Borgschulte: Water in its purest form is ionic in nature and can be reactive. MilliporeSigma follows the same global compendial standards for industrial water usage as either water for injection for liquid preparations and/or purified water for dry powder cleaning rinse standards. All liquid formulations are built with buffer systems, which, in our experience, have not been an issue in terms of reacting with process vessels. Liquid solutions have quality standards for pH and osmolarity and shifts in these key attributes would indicate a problem.
Equally, all bioprocess organizations, including MilliporeSigma, establish internal standards for passivation/re-passivation, select top-grade cleaning agents which can reduce the need for re-passivation, and establish the appropriate standards for qualification/re-qualification of equipment and processes. Overall, this topic has notbeen an area where we see concerns.
GEN: Endotoxins, products of gram negative bacteria, are also a frequent issue in culture media preparation and monitoring. Can you discuss your experiences with endotoxins: detection, treatment, troubleshooting?
Borgschulte: Endotoxin monitoring and management are key to quality cell culture manufacturing. Our company follows the same global compendial testing for endotoxin measurement and establishes the appropriate monitoring and control practices of incoming high-risk raw materials, key process steps, and outgoing finished products.
Pennybaker: This is a great example of the benefit of testing individual cell culture components for endotoxin in order to have control of their level in the complete cell culture media. For our final recombinant protein products, we utilize a limulus amebocyte lysate (LAL) kinetic chromogenic endotoxin assay. We have found this method to be best in its ability to not only determine whether endotoxins are present but to also reveal how much is present. This level of quantitative data helps significantly with QC and QA control and can also be advantageous for troubleshooting when endotoxin issues arise in culture media that can be traced back to a single component.

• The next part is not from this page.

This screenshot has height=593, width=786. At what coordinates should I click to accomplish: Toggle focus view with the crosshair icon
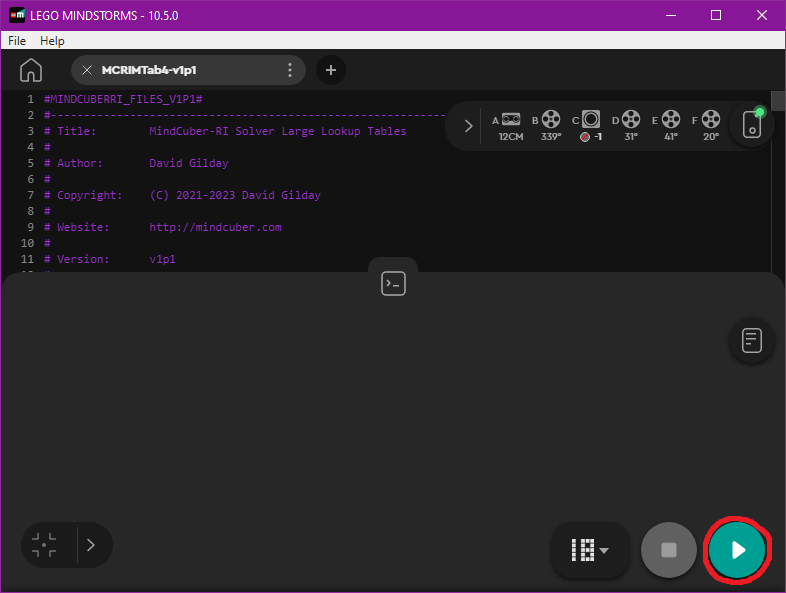(44, 545)
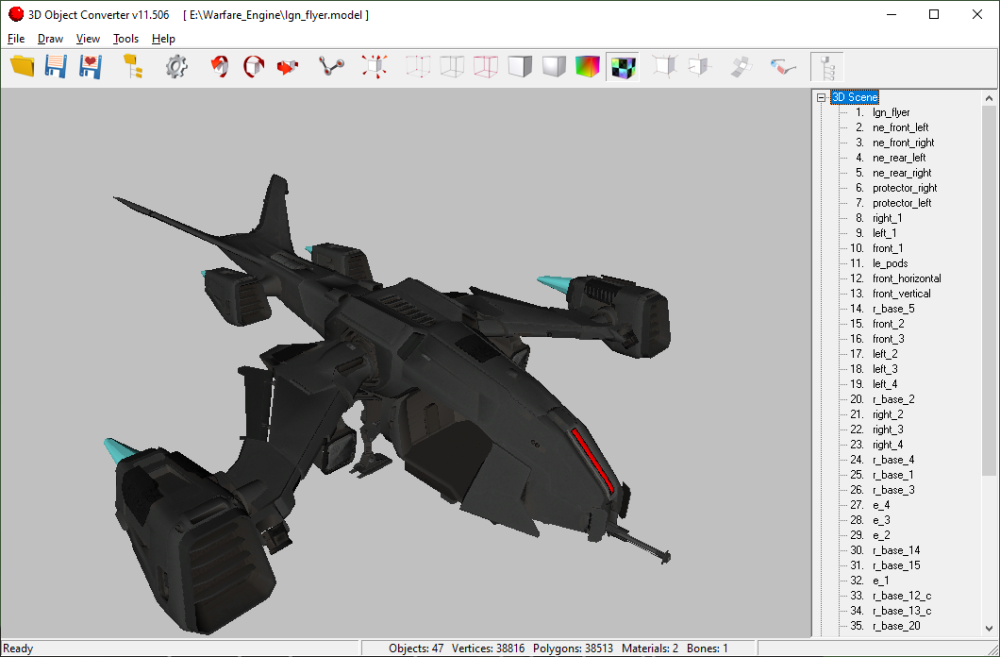
Task: Select the front_horizontal tree entry
Action: pyautogui.click(x=906, y=279)
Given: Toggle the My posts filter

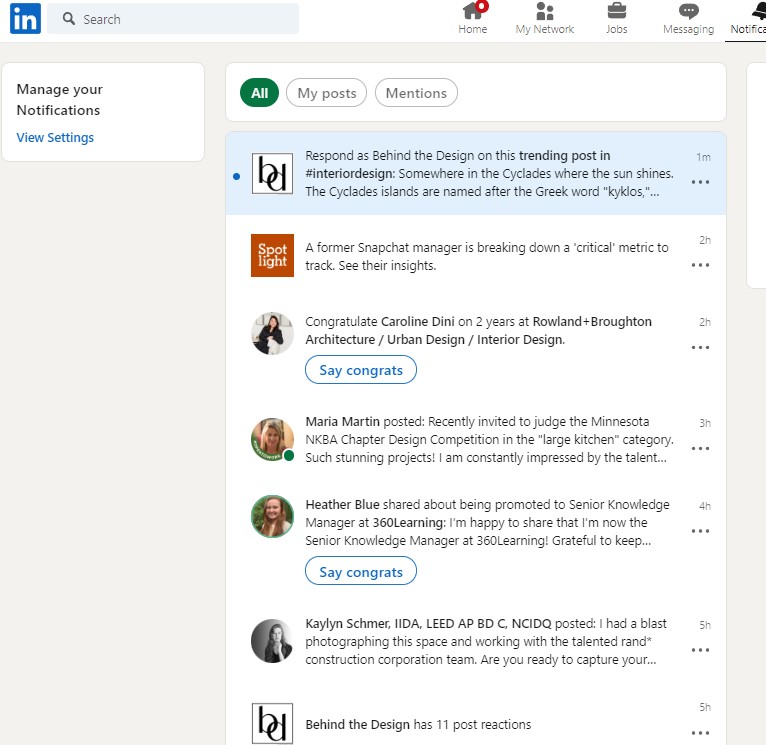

From a manufacturing standpoint, having this level of control when formulating a completely chemically-defined media results in a final cell culture media product of unrivaled quality for the end user.
GEN: Free radicals can be generated from certain types of media exposed to fluorescent lights. How do you deal with this problem?
Pennybaker: The most important point in the problem of free radical generation is that prevention is key. Simple steps such as placing reminders around the lab or directly on the media bottles to keep out of light and aliquoting smaller working volumes can go a long way in successfully reducing the amount of light exposure. Serum-free media are even more fragile in this respect and so it becomes crucial for the operator to follow good cell culture practices to alleviate this problem. Although proactive steps are important, oxidative stress and the generation of free radicals is an imminent threat in cell culture technology. These free radicals can impede cellular antioxidant defenses making it critical to supplement the media with other sources of antioxidants that can support those functions. Common oxygen scavengers such as ascorbic acid (Vitamin C), glutathione, uric acid, or even albumin are often used for this purpose.
Chemically-defined media become a great tool in this case because it is known exactly what components are contributing to prevent damage from free radicals and how those affect the overall performance of the culture.
Borgschulte: Where necessary, we label finished goods and in-process materials with a “Protect from Light” and note established processes and procedures to support the requirement.